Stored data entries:
□ □ □ □

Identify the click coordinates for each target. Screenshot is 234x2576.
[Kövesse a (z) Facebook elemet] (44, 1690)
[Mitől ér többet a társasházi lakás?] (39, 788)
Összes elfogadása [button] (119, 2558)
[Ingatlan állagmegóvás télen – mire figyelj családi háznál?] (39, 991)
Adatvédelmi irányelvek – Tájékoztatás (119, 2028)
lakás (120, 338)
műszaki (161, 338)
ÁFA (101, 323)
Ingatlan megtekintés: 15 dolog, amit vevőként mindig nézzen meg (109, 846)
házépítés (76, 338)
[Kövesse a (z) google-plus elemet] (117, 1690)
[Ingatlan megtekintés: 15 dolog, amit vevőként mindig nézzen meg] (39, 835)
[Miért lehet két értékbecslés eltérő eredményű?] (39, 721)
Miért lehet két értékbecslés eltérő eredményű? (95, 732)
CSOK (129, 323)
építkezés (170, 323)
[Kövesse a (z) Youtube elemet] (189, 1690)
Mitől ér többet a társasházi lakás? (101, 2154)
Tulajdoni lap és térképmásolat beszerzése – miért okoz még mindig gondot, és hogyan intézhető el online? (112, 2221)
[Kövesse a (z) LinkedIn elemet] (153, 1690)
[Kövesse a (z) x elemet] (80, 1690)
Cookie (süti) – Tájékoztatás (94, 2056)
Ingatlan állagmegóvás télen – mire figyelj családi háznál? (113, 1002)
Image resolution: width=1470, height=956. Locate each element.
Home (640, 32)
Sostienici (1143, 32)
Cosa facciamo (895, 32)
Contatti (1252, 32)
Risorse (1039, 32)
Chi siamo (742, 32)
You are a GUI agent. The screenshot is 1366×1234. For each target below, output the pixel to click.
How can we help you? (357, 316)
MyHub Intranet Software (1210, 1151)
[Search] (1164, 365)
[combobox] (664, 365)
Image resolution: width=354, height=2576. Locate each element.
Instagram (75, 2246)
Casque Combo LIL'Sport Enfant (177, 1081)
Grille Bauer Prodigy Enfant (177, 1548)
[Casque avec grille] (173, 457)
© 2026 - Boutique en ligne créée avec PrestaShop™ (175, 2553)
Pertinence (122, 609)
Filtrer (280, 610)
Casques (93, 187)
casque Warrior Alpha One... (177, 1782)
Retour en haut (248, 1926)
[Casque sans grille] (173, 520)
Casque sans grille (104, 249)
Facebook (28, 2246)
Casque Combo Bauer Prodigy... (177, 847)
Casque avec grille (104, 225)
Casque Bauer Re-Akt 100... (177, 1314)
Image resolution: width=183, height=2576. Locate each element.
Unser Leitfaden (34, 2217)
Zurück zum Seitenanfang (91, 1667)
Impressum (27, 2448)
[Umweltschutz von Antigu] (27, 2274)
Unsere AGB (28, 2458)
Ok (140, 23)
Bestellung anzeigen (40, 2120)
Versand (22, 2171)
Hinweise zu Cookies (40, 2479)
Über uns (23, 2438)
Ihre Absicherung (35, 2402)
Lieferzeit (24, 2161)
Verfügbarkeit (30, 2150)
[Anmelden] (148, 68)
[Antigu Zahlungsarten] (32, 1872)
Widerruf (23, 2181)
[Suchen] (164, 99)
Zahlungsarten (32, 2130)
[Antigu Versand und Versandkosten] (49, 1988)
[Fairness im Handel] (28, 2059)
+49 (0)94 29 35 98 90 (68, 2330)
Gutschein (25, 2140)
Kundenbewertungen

□ □ □ □

Print each line of the data exactly. Keep all of it.

THE COMPLETED TASK:
Identify the click coordinates for each target. Screenshot is 234x2576.
[Kövesse a (z) Facebook elemet] (44, 1690)
[Mitől ér többet a társasházi lakás?] (39, 788)
Összes elfogadása [button] (119, 2558)
[Ingatlan állagmegóvás télen – mire figyelj családi háznál?] (39, 991)
Adatvédelmi irányelvek – Tájékoztatás (119, 2028)
lakás (120, 338)
műszaki (161, 338)
ÁFA (101, 323)
Ingatlan megtekintés: 15 dolog, amit vevőként mindig nézzen meg (109, 846)
házépítés (76, 338)
[Kövesse a (z) google-plus elemet] (117, 1690)
[Ingatlan megtekintés: 15 dolog, amit vevőként mindig nézzen meg] (39, 835)
[Miért lehet két értékbecslés eltérő eredményű?] (39, 721)
Miért lehet két értékbecslés eltérő eredményű? (95, 732)
CSOK (129, 323)
építkezés (170, 323)
[Kövesse a (z) Youtube elemet] (189, 1690)
Mitől ér többet a társasházi lakás? (101, 2154)
Tulajdoni lap és térképmásolat beszerzése – miért okoz még mindig gondot, és hogyan intézhető el online? (112, 2221)
[Kövesse a (z) LinkedIn elemet] (153, 1690)
[Kövesse a (z) x elemet] (80, 1690)
Cookie (süti) – Tájékoztatás (94, 2056)
Ingatlan állagmegóvás télen – mire figyelj családi háznál? (113, 1002)
Image resolution: width=1470, height=956. Locate each element.
Home (640, 32)
Sostienici (1143, 32)
Cosa facciamo (895, 32)
Contatti (1252, 32)
Risorse (1039, 32)
Chi siamo (742, 32)
You are a GUI agent. The screenshot is 1366×1234. For each target below, output the pixel to click.
How can we help you? (357, 316)
MyHub Intranet Software (1210, 1151)
[Search] (1164, 365)
[combobox] (664, 365)
Image resolution: width=354, height=2576. Locate each element.
Instagram (75, 2246)
Casque Combo LIL'Sport Enfant (177, 1081)
Grille Bauer Prodigy Enfant (177, 1548)
[Casque avec grille] (173, 457)
© 2026 - Boutique en ligne créée avec PrestaShop™ (175, 2553)
Pertinence (122, 609)
Filtrer (280, 610)
Casques (93, 187)
casque Warrior Alpha One... (177, 1782)
Retour en haut (248, 1926)
[Casque sans grille] (173, 520)
Casque sans grille (104, 249)
Facebook (28, 2246)
Casque Combo Bauer Prodigy... (177, 847)
Casque avec grille (104, 225)
Casque Bauer Re-Akt 100... (177, 1314)
Image resolution: width=183, height=2576. Locate each element.
Unser Leitfaden (34, 2217)
Zurück zum Seitenanfang (91, 1667)
Impressum (27, 2448)
[Umweltschutz von Antigu] (27, 2274)
Unsere AGB (28, 2458)
Ok (140, 23)
Bestellung anzeigen (40, 2120)
Versand (22, 2171)
Hinweise zu Cookies (40, 2479)
Über uns (23, 2438)
Ihre Absicherung (35, 2402)
Lieferzeit (24, 2161)
Verfügbarkeit (30, 2150)
[Anmelden] (148, 68)
[Antigu Zahlungsarten] (32, 1872)
Widerruf (23, 2181)
[Suchen] (164, 99)
Zahlungsarten (32, 2130)
[Antigu Versand und Versandkosten] (49, 1988)
[Fairness im Handel] (28, 2059)
+49 (0)94 29 35 98 90 (68, 2330)
Gutschein (25, 2140)
Kundenbewertungen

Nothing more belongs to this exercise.